> **PROBLEM STATEMENT**: Copy out each line of the entries below in which the string "Task" appears.

> **SUPPLIED RECORDS**:
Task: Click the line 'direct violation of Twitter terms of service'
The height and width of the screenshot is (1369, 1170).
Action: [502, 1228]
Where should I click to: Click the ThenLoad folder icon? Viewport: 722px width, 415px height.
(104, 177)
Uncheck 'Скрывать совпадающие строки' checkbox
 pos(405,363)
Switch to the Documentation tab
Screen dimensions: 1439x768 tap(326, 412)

==

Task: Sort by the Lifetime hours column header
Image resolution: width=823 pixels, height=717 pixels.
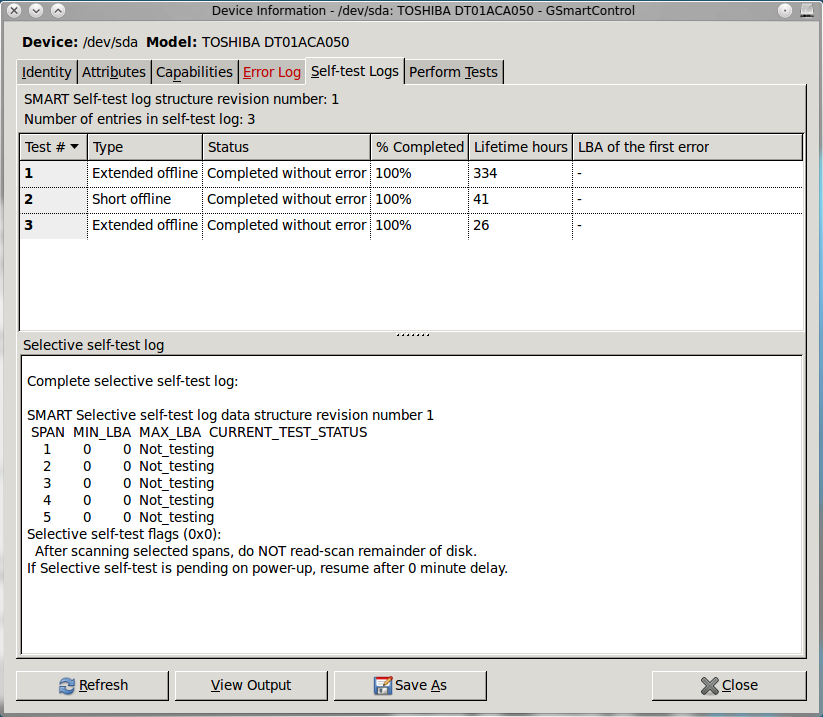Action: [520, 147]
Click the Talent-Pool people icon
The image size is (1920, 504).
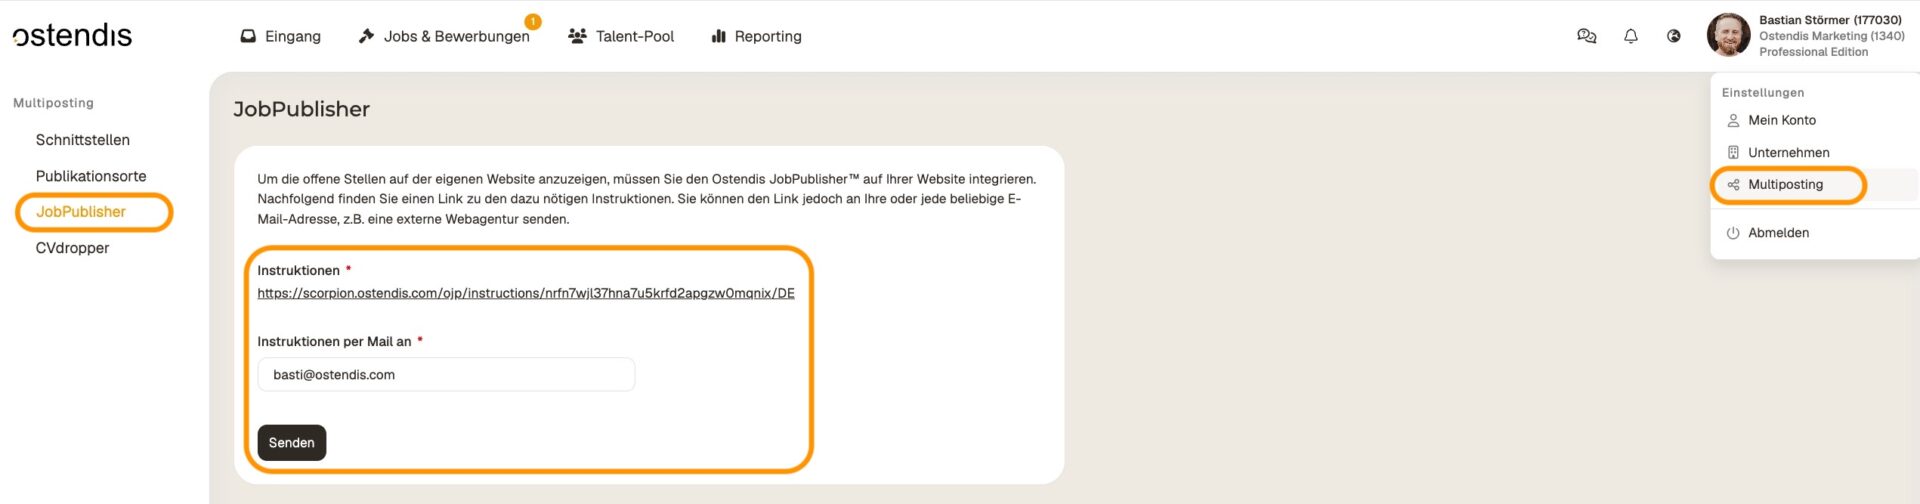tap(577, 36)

==

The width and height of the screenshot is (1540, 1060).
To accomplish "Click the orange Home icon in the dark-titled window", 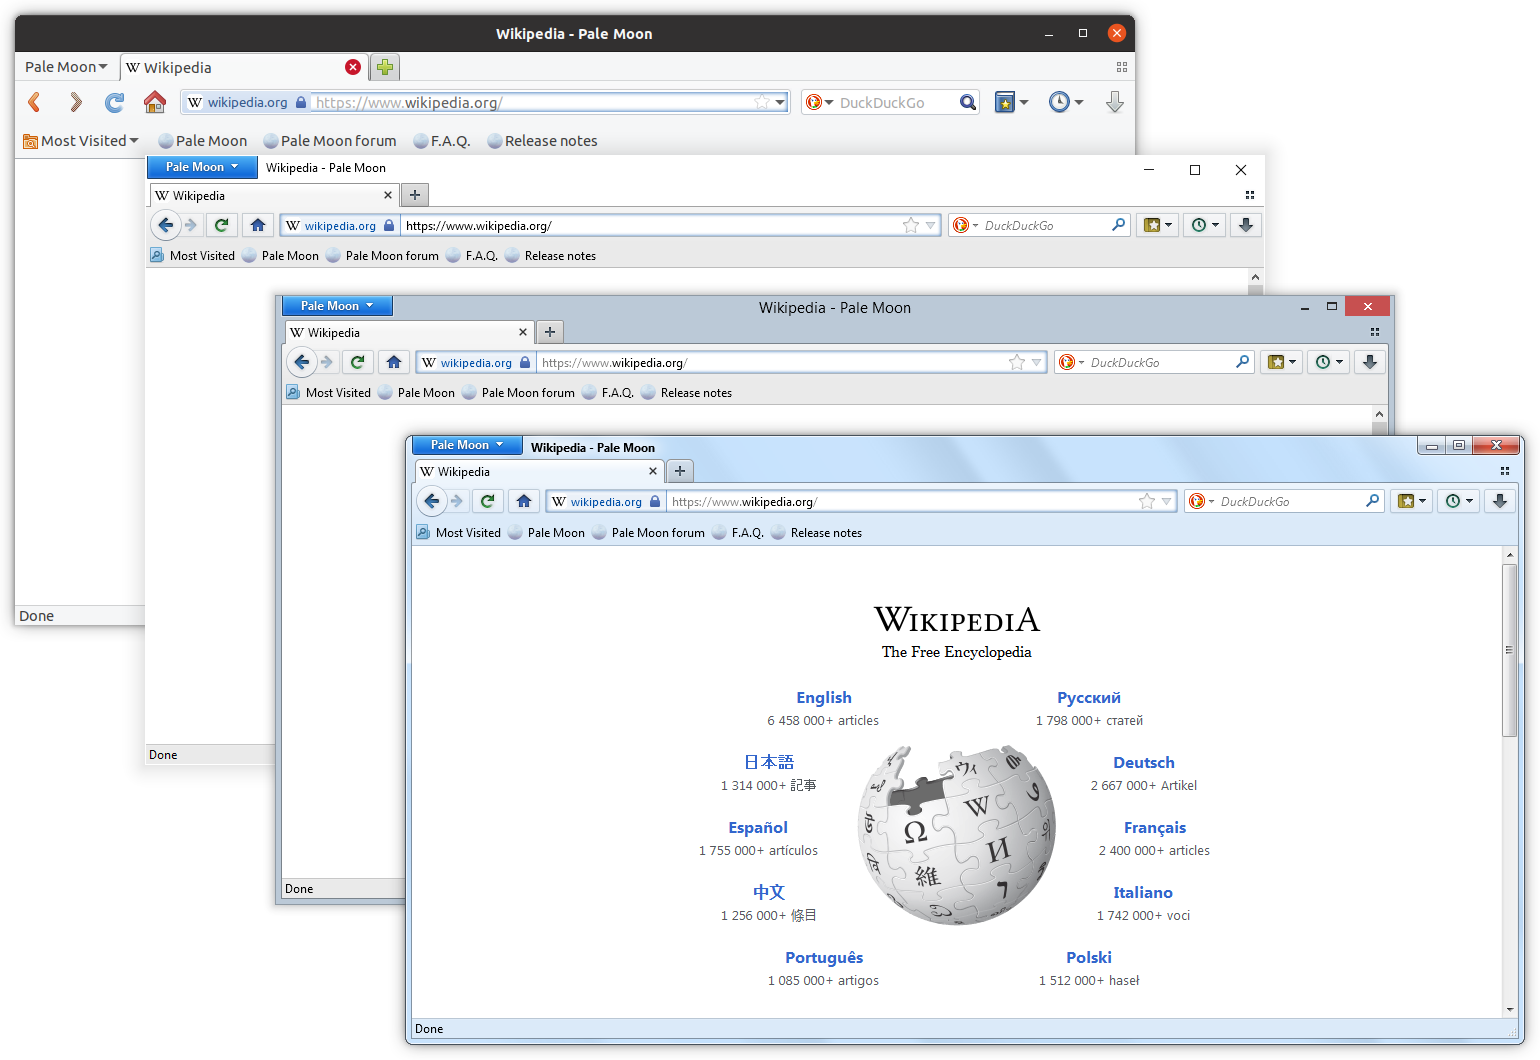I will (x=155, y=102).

> **ANSWER BOX**:
Task: Click the line 'direct violation of Twitter terms of service'
Task: Sort by the Lifetime hours column header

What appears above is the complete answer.